Excerpts from a dataset
________________________

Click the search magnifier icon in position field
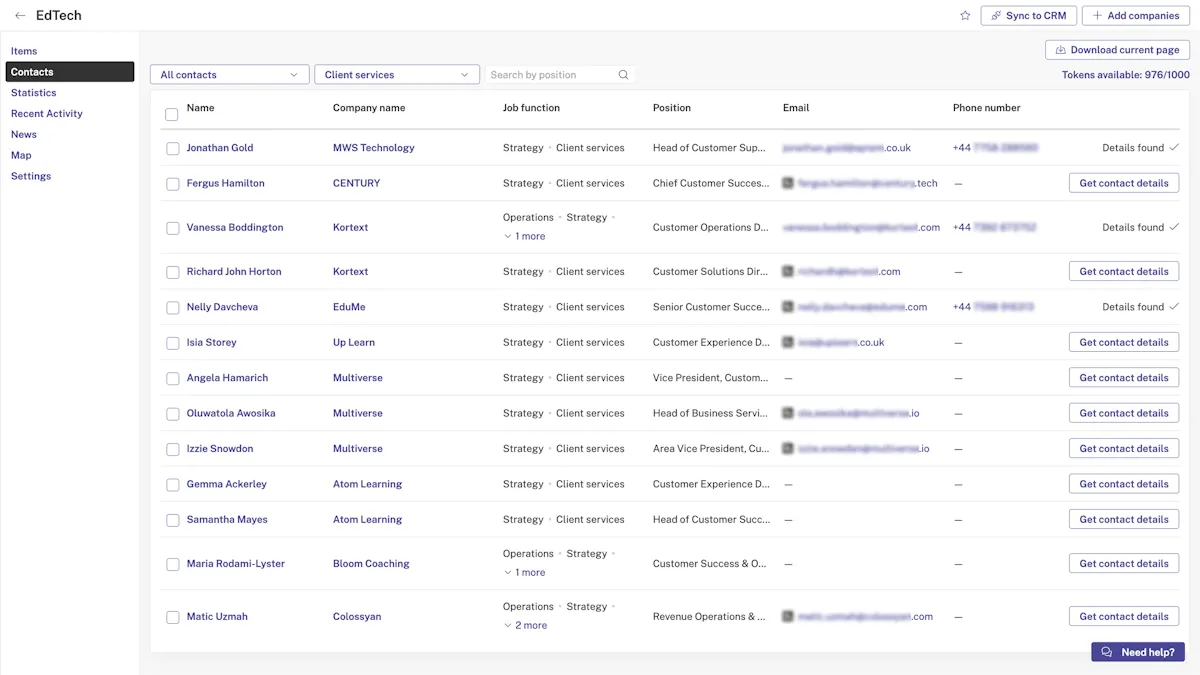[x=624, y=75]
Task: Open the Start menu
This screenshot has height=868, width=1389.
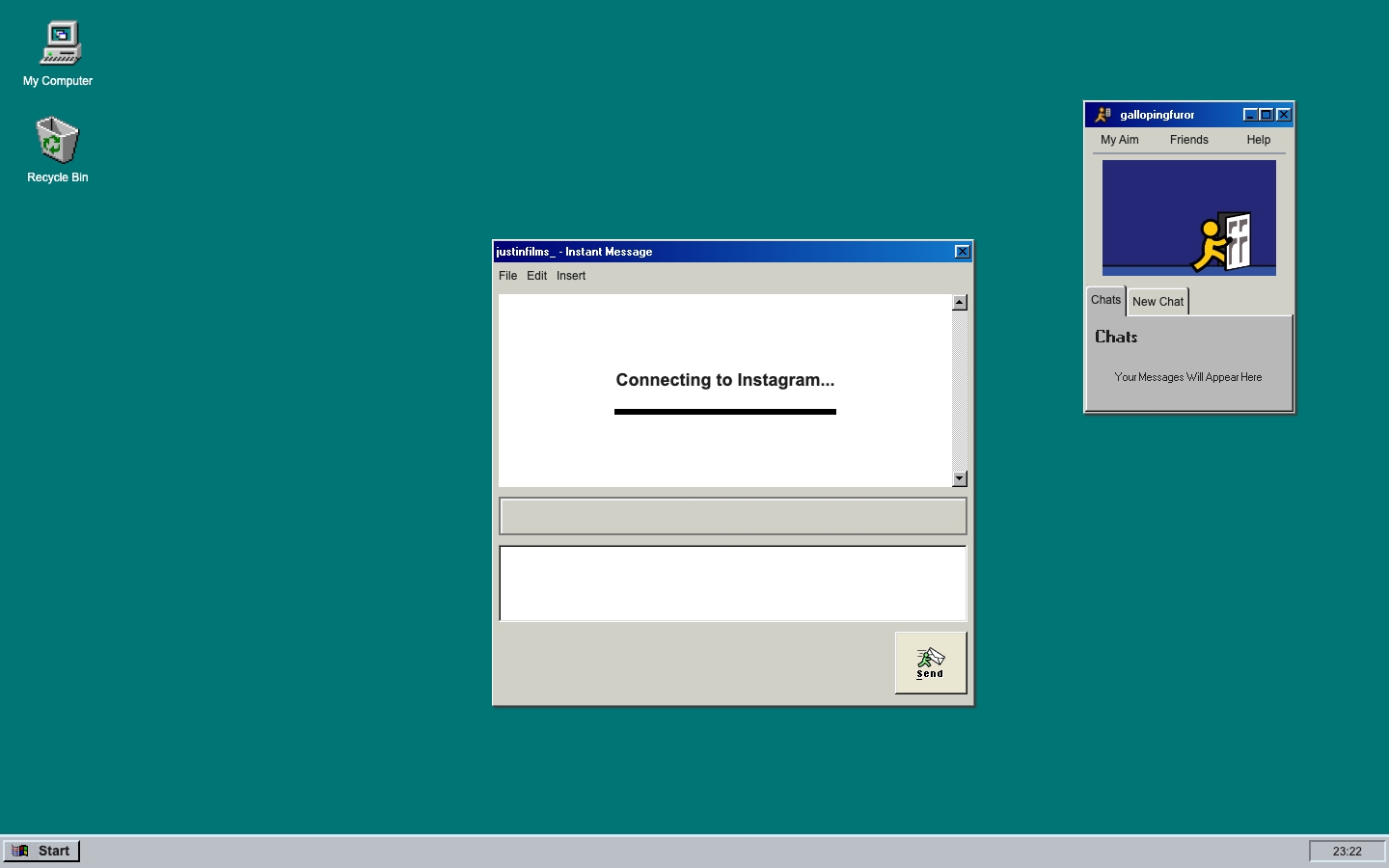Action: (41, 851)
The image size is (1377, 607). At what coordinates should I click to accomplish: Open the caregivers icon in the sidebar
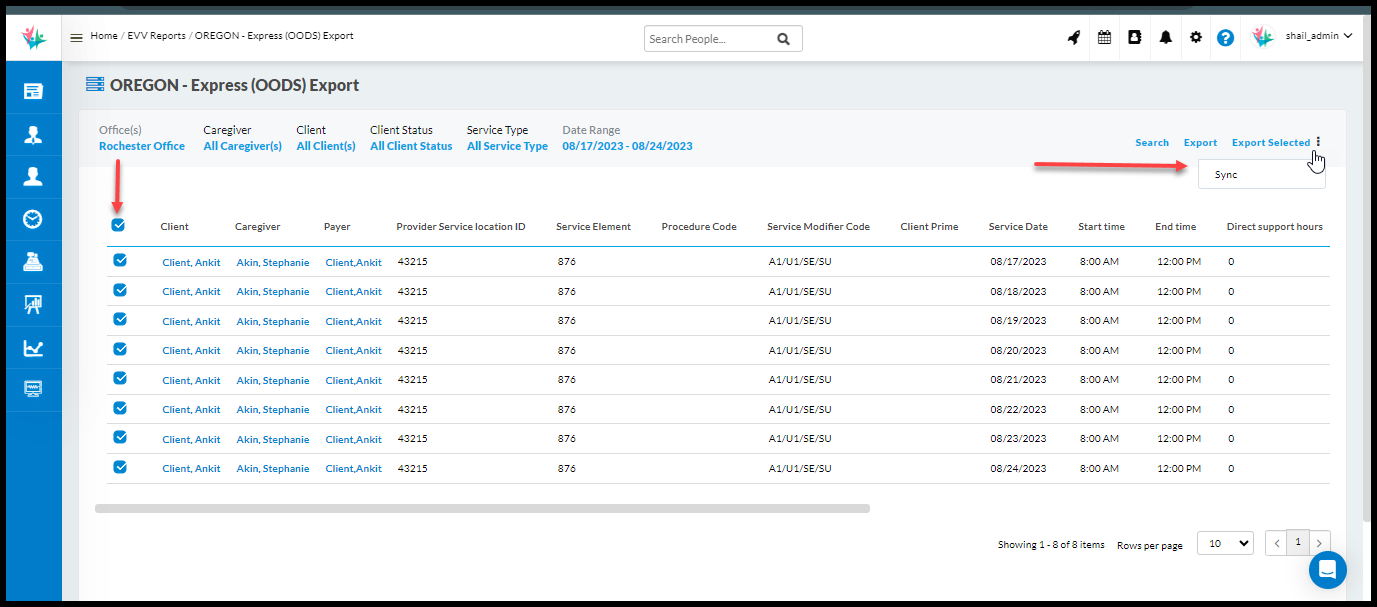(x=33, y=133)
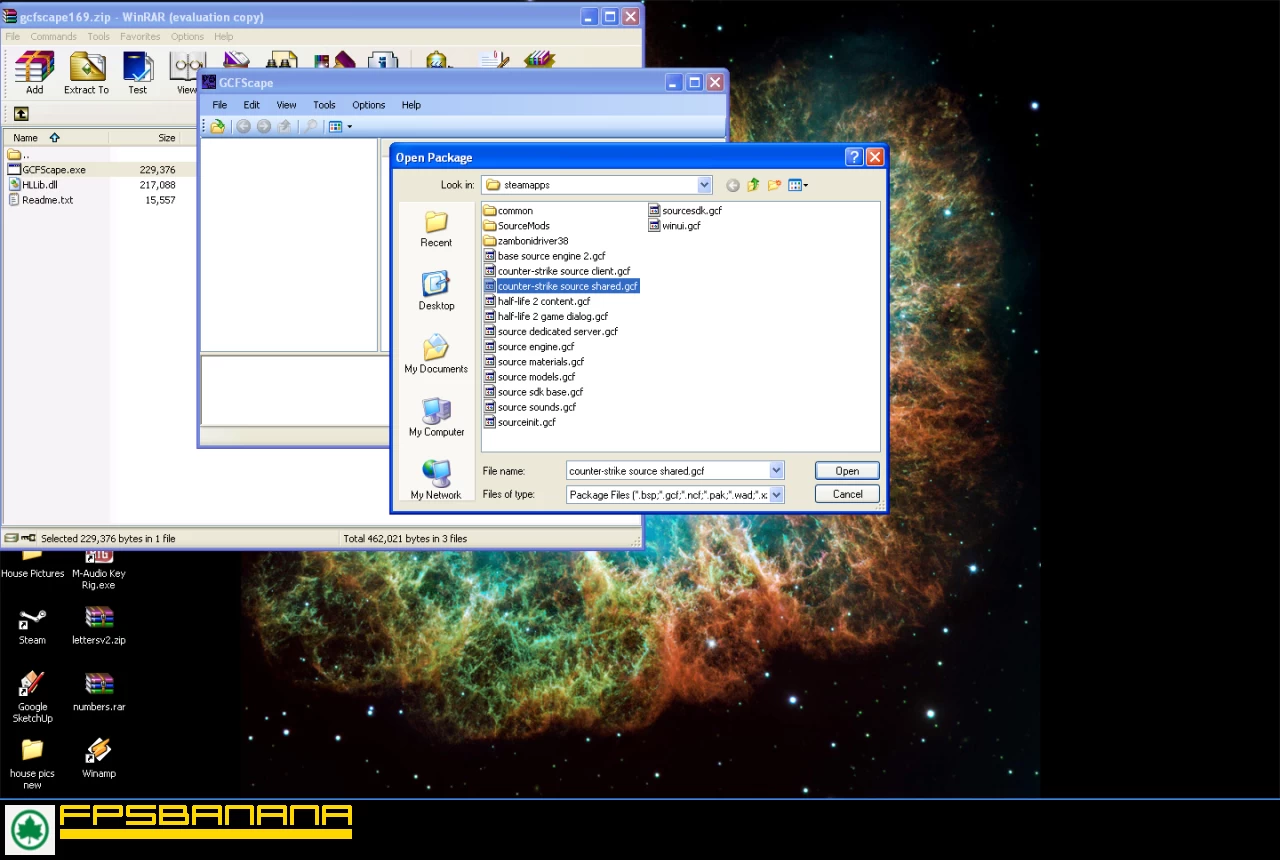Open the Options menu in GCFScape
This screenshot has height=860, width=1280.
click(368, 105)
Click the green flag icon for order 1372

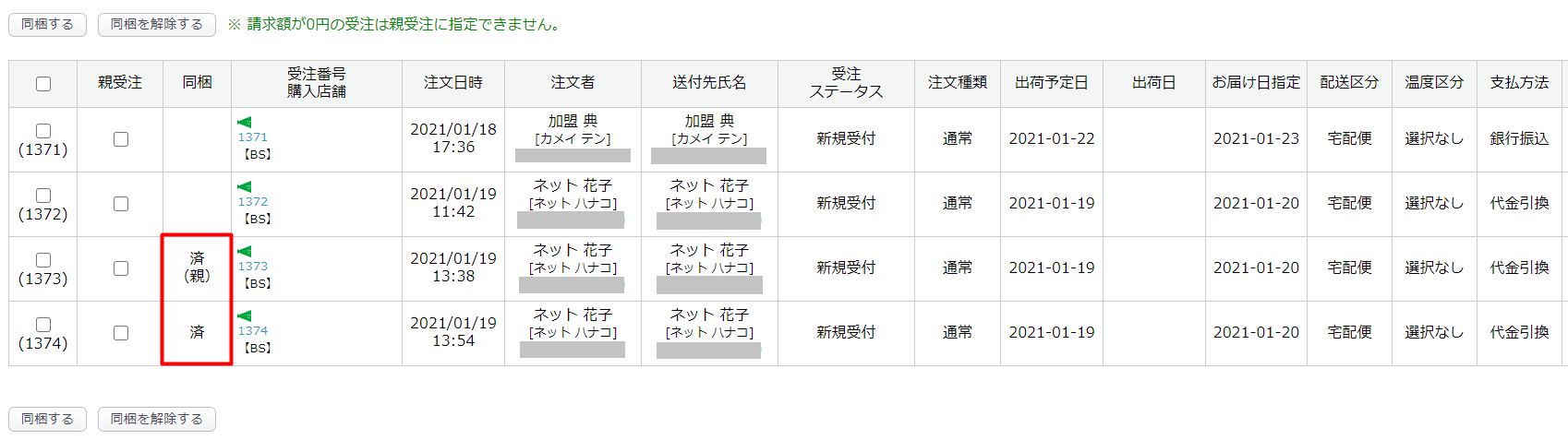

________________________

#### Your instructions
Reproduce the lines above letter for letter. The pictures stay behind.

#### Exercise output
Click the search magnifier icon in position field
[x=624, y=75]
Task: Open the Start menu
This screenshot has height=868, width=1389.
Action: (41, 851)
The image size is (1377, 607). At what coordinates should I click to accomplish: Open the caregivers icon in the sidebar
(x=33, y=133)
Open the Options menu in GCFScape
This screenshot has height=860, width=1280.
click(368, 105)
Click the green flag icon for order 1372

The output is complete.